Niobe Thompson is a Canadian anthropologist and documentary film maker.[1] The founder of Handful of Films, he produces and hosts one-off and series documentaries in partnership with CBC's science-and-nature program The Nature of Things.[2] He has won three Canadian Screen Awards for "Best Science and Nature Documentary" (Code Breakers, 2011; The Great Human Odyssey, 2015; Equus - Story of the Horse, 2019), his films have won 32 Alberta Film Awards, and he is a two-time winner of the Edmonton Film Prize.
Thompson studied Russian at the University of Alberta and McGill University before completing a masters at London's School of Slavonic and East European Studies.[1] For his PhD at University of Cambridge's Scott Polar Research Institute he lived in Russia's remote Chukotka region, following the impact of Roman Abramovich's modernization program in the early 2000s.[3] Four of his documentaries were partly filmed with indigenous people in Chukotka.
Thompson was raised partly in the northern Alberta Cree community of Wabasca-Desmarais, where his father Jamie Thompson made wood-canvas canoes.
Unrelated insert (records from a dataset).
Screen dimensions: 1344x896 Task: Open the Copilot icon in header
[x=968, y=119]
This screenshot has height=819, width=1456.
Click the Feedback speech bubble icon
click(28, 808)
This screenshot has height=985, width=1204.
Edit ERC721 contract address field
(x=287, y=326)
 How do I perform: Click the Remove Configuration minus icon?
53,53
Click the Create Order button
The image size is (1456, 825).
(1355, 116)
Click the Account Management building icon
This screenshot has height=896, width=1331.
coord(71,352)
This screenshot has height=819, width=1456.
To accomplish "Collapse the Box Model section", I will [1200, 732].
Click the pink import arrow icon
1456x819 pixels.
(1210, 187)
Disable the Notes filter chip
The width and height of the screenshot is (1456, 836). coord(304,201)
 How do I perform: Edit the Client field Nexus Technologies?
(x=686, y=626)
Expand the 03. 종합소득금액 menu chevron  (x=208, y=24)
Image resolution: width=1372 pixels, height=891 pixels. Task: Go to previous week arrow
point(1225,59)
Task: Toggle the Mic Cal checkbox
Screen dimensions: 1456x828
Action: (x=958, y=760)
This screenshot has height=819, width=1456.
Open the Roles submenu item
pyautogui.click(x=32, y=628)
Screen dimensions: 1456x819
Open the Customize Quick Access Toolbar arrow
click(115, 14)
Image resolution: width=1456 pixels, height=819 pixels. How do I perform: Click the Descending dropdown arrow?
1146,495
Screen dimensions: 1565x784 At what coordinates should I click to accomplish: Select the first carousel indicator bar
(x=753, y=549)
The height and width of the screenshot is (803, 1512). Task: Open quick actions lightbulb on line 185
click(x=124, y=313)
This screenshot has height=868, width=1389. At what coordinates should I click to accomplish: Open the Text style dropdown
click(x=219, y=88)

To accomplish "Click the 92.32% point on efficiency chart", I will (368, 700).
He speaks Russian, Danish and French. His mother Sharon Poetker Thompson is a landscape painter. Thompson described his ambition in film making, stating "I want my children Iris and Vita to grow up in a scientifically literate society, where films that explore the natural world play a central role"[4]
Thompson credits conservationist David Suzuki and veteran Canadian filmmaker Tom Radford for his introduction to film.[5] He also works with the Canadian verité specialist Rosvita Dransfeld.[6]